▶ **BRIEF**: Across the entries that follow, count each line holding "will" and state the total alone.

▶ **INFORMATION**:

--- START ---

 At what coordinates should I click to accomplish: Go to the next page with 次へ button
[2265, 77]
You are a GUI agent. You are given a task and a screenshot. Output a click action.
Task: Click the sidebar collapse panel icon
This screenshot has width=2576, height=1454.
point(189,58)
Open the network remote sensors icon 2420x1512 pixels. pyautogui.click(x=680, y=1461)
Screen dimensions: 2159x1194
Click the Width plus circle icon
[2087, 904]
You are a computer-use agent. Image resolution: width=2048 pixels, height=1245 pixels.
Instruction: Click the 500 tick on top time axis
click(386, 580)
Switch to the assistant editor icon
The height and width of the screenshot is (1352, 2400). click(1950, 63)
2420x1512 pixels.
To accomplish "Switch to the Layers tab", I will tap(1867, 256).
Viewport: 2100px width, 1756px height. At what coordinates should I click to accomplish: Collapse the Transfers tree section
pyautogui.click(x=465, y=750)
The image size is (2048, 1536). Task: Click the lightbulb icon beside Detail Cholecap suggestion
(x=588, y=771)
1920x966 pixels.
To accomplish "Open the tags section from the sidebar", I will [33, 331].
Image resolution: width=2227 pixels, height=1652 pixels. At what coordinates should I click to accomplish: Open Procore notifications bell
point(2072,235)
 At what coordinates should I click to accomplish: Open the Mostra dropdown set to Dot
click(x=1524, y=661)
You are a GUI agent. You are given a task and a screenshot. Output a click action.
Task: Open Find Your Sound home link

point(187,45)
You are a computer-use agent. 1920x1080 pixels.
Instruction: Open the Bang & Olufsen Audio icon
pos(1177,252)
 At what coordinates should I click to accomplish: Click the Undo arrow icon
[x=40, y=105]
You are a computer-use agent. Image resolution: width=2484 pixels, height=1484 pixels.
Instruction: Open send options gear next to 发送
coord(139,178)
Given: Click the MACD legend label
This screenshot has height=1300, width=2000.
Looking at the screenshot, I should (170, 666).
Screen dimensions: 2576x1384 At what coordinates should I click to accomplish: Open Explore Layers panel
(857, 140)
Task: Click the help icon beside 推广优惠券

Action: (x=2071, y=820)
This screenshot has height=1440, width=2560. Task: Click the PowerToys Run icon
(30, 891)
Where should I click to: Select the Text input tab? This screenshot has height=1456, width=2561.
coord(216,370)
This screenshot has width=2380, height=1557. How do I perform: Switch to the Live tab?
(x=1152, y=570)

--- END ---

▶ **THE COMPLETED TASK**: 2